I combined 1/4 cup aloe vera gel (I used plain aloe gel that I had obtained for my facial cleanser - this can be difficult to find, but keep trying! Most of the big-name aloe gels contain a host of other ingredients. We are striving for purity here, so less is MORE. If you can't find it at a health food store near you, try Amazon. I like Lily of the Desert brand) with 1/2 cup of rubbing alcohol in a bowl, then added 10 drops of Thieves oil.

I whisked the whole thing together and ended up with two (well, one and two thirds, but I didn't scrape the bowl!) bottles of DIY, low-cost, minimal ingredient hand sanitizer. I put it into my two cleaned and recycled empty bottles and put them in the backpack I carry every day on my walks with "the boys".
I would not call them "gel" sanitizers as they are fairly fluid and I will experiment more in the future with different recipes and different ratios. The gel, really, is purely convenience. I can cup my little palm and use these just the same as the thicker gel versions - and sleep better at night knowing what's in them!

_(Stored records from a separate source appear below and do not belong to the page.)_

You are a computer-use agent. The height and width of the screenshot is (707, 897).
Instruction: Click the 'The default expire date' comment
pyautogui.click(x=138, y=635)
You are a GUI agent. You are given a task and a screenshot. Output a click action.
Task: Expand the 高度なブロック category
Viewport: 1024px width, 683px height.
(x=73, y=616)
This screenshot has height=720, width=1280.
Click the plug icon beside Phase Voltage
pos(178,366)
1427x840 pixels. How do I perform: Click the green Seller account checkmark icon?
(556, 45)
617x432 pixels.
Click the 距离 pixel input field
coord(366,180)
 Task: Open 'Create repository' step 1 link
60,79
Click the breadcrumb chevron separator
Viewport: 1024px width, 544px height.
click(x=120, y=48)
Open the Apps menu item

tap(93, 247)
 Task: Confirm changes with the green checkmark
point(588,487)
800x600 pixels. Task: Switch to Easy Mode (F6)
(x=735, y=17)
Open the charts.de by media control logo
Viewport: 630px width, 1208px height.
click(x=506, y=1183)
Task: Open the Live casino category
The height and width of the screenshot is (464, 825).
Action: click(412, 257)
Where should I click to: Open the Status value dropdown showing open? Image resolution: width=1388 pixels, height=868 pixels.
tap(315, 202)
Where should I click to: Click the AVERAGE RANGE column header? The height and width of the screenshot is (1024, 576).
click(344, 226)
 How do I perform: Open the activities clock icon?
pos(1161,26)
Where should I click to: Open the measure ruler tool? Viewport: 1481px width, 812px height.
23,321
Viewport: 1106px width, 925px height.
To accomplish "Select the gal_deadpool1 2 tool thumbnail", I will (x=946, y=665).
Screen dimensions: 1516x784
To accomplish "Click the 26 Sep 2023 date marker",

In a first trial run at the sink I found the fragrance to be much improved when compared to the chemical stuff. The alcohol evaporates fairly quickly, and while the aloe leaves a faint residue on the skin until it dries, I've had similar residue present with the creepy chemical versions.

Try some yourself! Unless you think unpronounceable "irritating, toxic and slightly flammable" ingredients are something you want on your skin - I know I don't want it on mine!